Lawsuit filed to protect endangered southwestern willow flycatcher


A U.S. Department of Agriculture program designed to control invasive streamside trees by releasing exotic leaf-eating beetles has gone awry and is destroying the nesting areas of a federally endangered songbird, according to a lawsuit filed Monday by two conservation groups.

The lawsuit filed in U.S. District Court in Las Vegas by the Center for Biological Diversity and the Maricopa Audubon Society accuses the department and its Animal and Plant Inspection Service, or APHIS, of failing to safeguard the southwestern willow flycatcher from the effects of the release of the beetles imported from central Asia to eradicate tamarisk trees.

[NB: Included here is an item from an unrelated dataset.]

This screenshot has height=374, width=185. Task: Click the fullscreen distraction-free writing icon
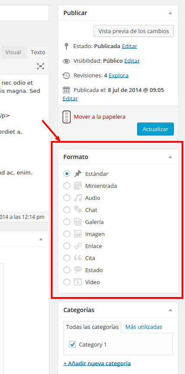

Flycatchers often nest where tamarisks have crowded out native cottonwood and willow trees. About 25% of the birds’ territories are in areas dominated by the tamarisk, a water-hungry tree that grows in impenetrable thickets.


The department began releasing the beetles in 14 states in 2005 with assurances that the insects would not be introduced within 200 miles of flycatcher habitat. It also said the beetle could not survive in regions south of 37 degrees north latitude, where shorter days suppress its reproduction.

In an environmental assessment published two years earlier, APHIS officials said the strain of beetle “exhibits a particular life history that will enable its safe release in the 14 proposed states.”

According to the lawsuit, however, the department in 2006 introduced beetles into flycatcher-nesting areas along the Virgin River in southern Utah. Now, they are spreading into nesting areas in southern Utah, Nevada and northern and western Arizona.

“Their agreements were broken,” Robin Silver, a spokesman for the Center for Biological Diversity, said. “The beetle is going wild below 37 degrees north latitude.”

“If we don’t deal with this problem immediately, it will wipe out the middle part of the flycatcher’s range,” Silver said. “Eventually, there may not be enough habitat left to sustain the species.”

The lawsuit seeks mitigation, including that APHIS consult with the U.S. Fish and Wildlife Service to develop and fund a plan to replace tamarisks targeted by the program (which was terminated in 2010) with native willows and cottonwood trees.


“The APHIS program has been successful in terms of beetles killing tamarisks,” Mark Larson, president of the Maricopa Audubon Society, said in an interview. “But killing those tamarisks has left the flycatchers with no place to nest.”

An estimated 90% of the flycatcher’s historical breeding habitats have been wiped out or altered by river and stream impoundments, flood-control projects and groundwater pumping, federal wildlife authorities say. Other threats include the brown-headed cowbird, which takes over the nests of other birds, and ongoing destruction of tropical rainforests, where the flycatcher winters.